Le tour de vis budgétaire imposé par Bercy n’épargnera pas le quotidien des personnes malades. Les patients devront désormais, pour les trajets entre l’hôpital et leur domicile, se résoudre à partager taxis sanitaires et ambulances… quitte à faire 30 km de détour, soit 10 km possibles par personne. C’est ce que stipule le projet de décret publié dans les prochains jours, selon les informations de franceinfo.
Considérant que « les petits ruisseaux font les grandes rivières », Bruno Le Maire s’était indigné, dans une interview accordée au Monde, de devoir « continuer à dépenser 5,7 milliards d’euros par an pour le transport médical des patients ».
S’il se soucie des « petites » économies, tout en refusant d’admettre la cure d’austérité imposée à la population, le ministre de l’Économie se montre peu regardant quant à l’ampleur de leurs effets sur le quotidien des personnes vulnérables, auxquelles cette mesure viendra ajouter son lot de contraintes.
Au-delà de la longueur des trajets, ce décret fait notamment l’impasse sur les conséquences d’une cohabitation dans un espace exigu de plusieurs personnes malades, en ne prévoyant aucune mesure barrière ni masques lors de ces voyages. Seul bémol : un avis du médecin spécifiant sur l’ordonnance une incompatibilité de l’état de santé du patient pourra lui épargner le transport partagé. Mais pour cette année, obligation sera tout de même faite d’avancer les frais.
« Vous créez un problème sur le transport médical des patients ! »
« Vous pensez franchement que c’est comme ça qu’on va résoudre les problèmes de notre société ? », s’était indigné le sénateur communiste Pascal Savoldelli, lors d’un échange tendu, en mars 2024 en commission des Finances, avec le ministre de l’Économie, qui avait tenté de justifier sa proposition sur le transport partagé, en affirmant : « Avoir vu des chefs de service, (…) des directeurs d’hôpitaux, (…) des responsables des services d’urgence qui en ont ras le bol de signer des bons de transport, et qui se disent, c’est de l’argent jeté par les fenêtres, qui serait plus utile pour acheter un scanner pour le CHU. »
Un argument « abscons » selon le sénateur communiste, qui lui avait rétorqué : « Vous divisez les gens en créant un problème sur le transport médical des patients ! »
Le nouveau dispositif avait également suscité une crispation générale de la part des professionnels du transport sanitaire, notamment les taxis conventionnés. Ces derniers avaient organisé en début d’année plusieurs opérations escargots sur les routes de France, en protestation contre cette mutualisation des trajets des patients médicalisés, qui les obligera à prendre plusieurs malades par course.
Inscrite dans l’article 30 de la nouvelle loi de finance de la Sécurité sociale, adoptée le 4 décembre dernier, cette loi vise à imposer des coupes sur le transport médicales dans le budget de la Sécurité sociale, à hauteur de 100 millions d’euros par an entre 2025 et 2027.
Les transports médicaux ont représenté des remboursements de près de 5,5 milliards d’euros en 2022, et 65 millions de trajets ont été réalisés sur l’année pour les seuls taxis et véhicules sanitaires légers (VSL), selon les chiffres mis en avant par les auteurs du texte de loi et relayés par l’AFP.

■ Consigne ■
Extrayez à l'identique le passage de l'article sur les transports sanitaires partagés qui commence par « Le tour de vis » et se poursuit jusqu'à « informations de franceinfo. ».

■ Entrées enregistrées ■
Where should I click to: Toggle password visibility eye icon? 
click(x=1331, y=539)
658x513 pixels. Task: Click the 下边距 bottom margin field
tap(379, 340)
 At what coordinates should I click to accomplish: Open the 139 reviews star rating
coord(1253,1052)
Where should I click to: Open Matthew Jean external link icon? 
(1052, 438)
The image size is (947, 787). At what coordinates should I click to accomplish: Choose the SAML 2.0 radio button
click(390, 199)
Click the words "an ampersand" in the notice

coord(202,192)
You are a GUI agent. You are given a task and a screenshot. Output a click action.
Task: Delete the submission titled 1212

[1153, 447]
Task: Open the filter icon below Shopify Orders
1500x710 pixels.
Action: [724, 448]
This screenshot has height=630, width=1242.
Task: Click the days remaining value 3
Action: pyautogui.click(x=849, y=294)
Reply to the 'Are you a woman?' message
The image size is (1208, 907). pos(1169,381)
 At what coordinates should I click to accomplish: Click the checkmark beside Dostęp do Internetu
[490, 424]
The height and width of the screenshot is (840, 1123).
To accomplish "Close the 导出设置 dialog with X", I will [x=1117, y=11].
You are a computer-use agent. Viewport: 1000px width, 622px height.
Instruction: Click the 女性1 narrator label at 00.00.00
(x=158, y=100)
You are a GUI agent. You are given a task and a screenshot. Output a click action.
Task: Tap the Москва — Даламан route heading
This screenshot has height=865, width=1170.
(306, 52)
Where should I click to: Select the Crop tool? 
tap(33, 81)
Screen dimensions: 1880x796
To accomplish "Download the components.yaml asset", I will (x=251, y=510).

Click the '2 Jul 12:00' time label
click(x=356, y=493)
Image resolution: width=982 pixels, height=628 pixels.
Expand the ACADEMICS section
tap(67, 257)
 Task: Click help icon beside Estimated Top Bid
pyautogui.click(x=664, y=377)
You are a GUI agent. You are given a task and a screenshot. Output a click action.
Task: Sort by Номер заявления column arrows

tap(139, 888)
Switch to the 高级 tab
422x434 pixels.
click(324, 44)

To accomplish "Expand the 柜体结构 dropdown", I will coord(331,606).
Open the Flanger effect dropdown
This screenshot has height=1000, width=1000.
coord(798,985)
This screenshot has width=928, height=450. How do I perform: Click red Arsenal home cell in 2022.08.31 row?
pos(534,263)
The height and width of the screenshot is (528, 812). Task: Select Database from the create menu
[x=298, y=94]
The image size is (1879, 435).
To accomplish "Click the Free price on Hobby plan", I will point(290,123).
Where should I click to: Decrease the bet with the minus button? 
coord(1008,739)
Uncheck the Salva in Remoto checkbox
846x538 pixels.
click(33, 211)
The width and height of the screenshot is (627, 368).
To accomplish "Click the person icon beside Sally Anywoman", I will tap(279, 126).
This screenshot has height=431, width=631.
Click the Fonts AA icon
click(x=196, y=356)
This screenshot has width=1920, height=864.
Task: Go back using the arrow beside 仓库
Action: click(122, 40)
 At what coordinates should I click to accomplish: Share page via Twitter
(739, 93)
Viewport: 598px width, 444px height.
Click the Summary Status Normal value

■ Réponse ■
Le tour de vis budgétaire imposé par Bercy n’épargnera pas le quotidien des personnes malades. Les patients devront désormais, pour les trajets entre l’hôpital et leur domicile, se résoudre à partager taxis sanitaires et ambulances… quitte à faire 30 km de détour, soit 10 km possibles par personne. C’est ce que stipule le projet de décret publié dans les prochains jours, selon les informations de franceinfo.